→ **What to do**: Return the entries in full, exactly as they were written.

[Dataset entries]
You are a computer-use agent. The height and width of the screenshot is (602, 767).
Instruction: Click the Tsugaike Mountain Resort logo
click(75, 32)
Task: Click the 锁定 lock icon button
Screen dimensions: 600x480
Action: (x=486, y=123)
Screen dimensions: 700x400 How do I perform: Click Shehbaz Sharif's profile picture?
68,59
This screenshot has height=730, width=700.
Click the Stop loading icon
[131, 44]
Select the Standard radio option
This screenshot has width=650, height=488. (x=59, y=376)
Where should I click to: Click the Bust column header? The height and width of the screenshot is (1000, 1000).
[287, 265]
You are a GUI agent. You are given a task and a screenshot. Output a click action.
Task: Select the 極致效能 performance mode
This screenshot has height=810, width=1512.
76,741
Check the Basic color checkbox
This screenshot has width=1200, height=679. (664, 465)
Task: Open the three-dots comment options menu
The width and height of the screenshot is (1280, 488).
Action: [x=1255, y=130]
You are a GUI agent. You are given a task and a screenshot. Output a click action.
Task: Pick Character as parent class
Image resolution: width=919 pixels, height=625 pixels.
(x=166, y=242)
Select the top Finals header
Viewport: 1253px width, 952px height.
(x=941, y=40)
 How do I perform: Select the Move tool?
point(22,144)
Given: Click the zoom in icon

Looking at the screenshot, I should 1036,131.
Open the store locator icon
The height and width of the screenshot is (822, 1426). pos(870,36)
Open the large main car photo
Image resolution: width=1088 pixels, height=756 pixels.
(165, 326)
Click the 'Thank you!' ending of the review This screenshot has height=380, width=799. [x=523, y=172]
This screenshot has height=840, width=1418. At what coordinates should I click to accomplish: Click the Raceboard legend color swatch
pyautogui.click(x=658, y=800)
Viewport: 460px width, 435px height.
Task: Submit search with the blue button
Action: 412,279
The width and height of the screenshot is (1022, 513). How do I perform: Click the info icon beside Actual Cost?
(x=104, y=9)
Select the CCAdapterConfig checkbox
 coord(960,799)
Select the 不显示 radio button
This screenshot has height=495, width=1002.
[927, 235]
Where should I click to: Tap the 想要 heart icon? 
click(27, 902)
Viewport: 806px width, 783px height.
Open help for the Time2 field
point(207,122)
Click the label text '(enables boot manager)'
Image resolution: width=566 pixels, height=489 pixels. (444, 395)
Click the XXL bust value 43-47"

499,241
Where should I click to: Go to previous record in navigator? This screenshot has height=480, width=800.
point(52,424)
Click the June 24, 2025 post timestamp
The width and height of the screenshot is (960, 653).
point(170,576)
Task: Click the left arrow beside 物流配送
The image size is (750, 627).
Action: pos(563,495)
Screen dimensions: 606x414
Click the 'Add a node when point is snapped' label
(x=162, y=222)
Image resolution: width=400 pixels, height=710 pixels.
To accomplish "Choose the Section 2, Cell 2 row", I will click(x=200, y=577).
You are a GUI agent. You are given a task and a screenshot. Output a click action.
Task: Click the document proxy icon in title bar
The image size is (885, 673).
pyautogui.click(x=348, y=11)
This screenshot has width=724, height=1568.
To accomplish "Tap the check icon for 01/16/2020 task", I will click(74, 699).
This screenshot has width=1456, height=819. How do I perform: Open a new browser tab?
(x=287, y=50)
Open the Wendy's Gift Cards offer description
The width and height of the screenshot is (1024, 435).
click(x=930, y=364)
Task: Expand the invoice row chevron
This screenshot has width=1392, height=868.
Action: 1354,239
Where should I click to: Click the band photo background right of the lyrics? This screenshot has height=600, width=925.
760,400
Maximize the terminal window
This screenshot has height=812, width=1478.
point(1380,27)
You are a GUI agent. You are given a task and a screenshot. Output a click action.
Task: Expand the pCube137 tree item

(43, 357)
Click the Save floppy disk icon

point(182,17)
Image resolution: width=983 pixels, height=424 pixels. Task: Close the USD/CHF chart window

→ **Answer section**:
You are a computer-use agent. The height and width of the screenshot is (602, 767).
Instruction: Click the Tsugaike Mountain Resort logo
click(75, 32)
Task: Click the 锁定 lock icon button
Screen dimensions: 600x480
Action: (x=486, y=123)
Screen dimensions: 700x400 How do I perform: Click Shehbaz Sharif's profile picture?
68,59
This screenshot has height=730, width=700.
Click the Stop loading icon
[131, 44]
Select the Standard radio option
This screenshot has width=650, height=488. (x=59, y=376)
Where should I click to: Click the Bust column header? The height and width of the screenshot is (1000, 1000).
[287, 265]
You are a GUI agent. You are given a task and a screenshot. Output a click action.
Task: Select the 極致效能 performance mode
This screenshot has height=810, width=1512.
76,741
Check the Basic color checkbox
This screenshot has width=1200, height=679. (664, 465)
Task: Open the three-dots comment options menu
The width and height of the screenshot is (1280, 488).
Action: [x=1255, y=130]
You are a GUI agent. You are given a task and a screenshot. Output a click action.
Task: Pick Character as parent class
Image resolution: width=919 pixels, height=625 pixels.
(x=166, y=242)
Select the top Finals header
Viewport: 1253px width, 952px height.
(x=941, y=40)
 How do I perform: Select the Move tool?
point(22,144)
Given: Click the zoom in icon

Looking at the screenshot, I should 1036,131.
Open the store locator icon
The height and width of the screenshot is (822, 1426). pos(870,36)
Open the large main car photo
Image resolution: width=1088 pixels, height=756 pixels.
(165, 326)
Click the 'Thank you!' ending of the review This screenshot has height=380, width=799. [x=523, y=172]
This screenshot has height=840, width=1418. At what coordinates should I click to accomplish: Click the Raceboard legend color swatch
pyautogui.click(x=658, y=800)
Viewport: 460px width, 435px height.
Task: Submit search with the blue button
Action: 412,279
The width and height of the screenshot is (1022, 513). How do I perform: Click the info icon beside Actual Cost?
(x=104, y=9)
Select the CCAdapterConfig checkbox
 coord(960,799)
Select the 不显示 radio button
This screenshot has height=495, width=1002.
[927, 235]
Where should I click to: Tap the 想要 heart icon? 
click(27, 902)
Viewport: 806px width, 783px height.
Open help for the Time2 field
point(207,122)
Click the label text '(enables boot manager)'
Image resolution: width=566 pixels, height=489 pixels. (444, 395)
Click the XXL bust value 43-47"

499,241
Where should I click to: Go to previous record in navigator? This screenshot has height=480, width=800.
point(52,424)
Click the June 24, 2025 post timestamp
The width and height of the screenshot is (960, 653).
point(170,576)
Task: Click the left arrow beside 物流配送
The image size is (750, 627).
Action: pos(563,495)
Screen dimensions: 606x414
Click the 'Add a node when point is snapped' label
(x=162, y=222)
Image resolution: width=400 pixels, height=710 pixels.
To accomplish "Choose the Section 2, Cell 2 row", I will click(x=200, y=577).
You are a GUI agent. You are given a task and a screenshot. Output a click action.
Task: Click the document proxy icon in title bar
The image size is (885, 673).
pyautogui.click(x=348, y=11)
This screenshot has width=724, height=1568.
To accomplish "Tap the check icon for 01/16/2020 task", I will click(74, 699).
This screenshot has width=1456, height=819. How do I perform: Open a new browser tab?
(x=287, y=50)
Open the Wendy's Gift Cards offer description
The width and height of the screenshot is (1024, 435).
click(x=930, y=364)
Task: Expand the invoice row chevron
This screenshot has width=1392, height=868.
Action: 1354,239
Where should I click to: Click the band photo background right of the lyrics? This screenshot has height=600, width=925.
760,400
Maximize the terminal window
This screenshot has height=812, width=1478.
point(1380,27)
You are a GUI agent. You are given a task and a screenshot. Output a click action.
Task: Expand the pCube137 tree item

(43, 357)
Click the Save floppy disk icon

point(182,17)
Image resolution: width=983 pixels, height=424 pixels. Task: Close the USD/CHF chart window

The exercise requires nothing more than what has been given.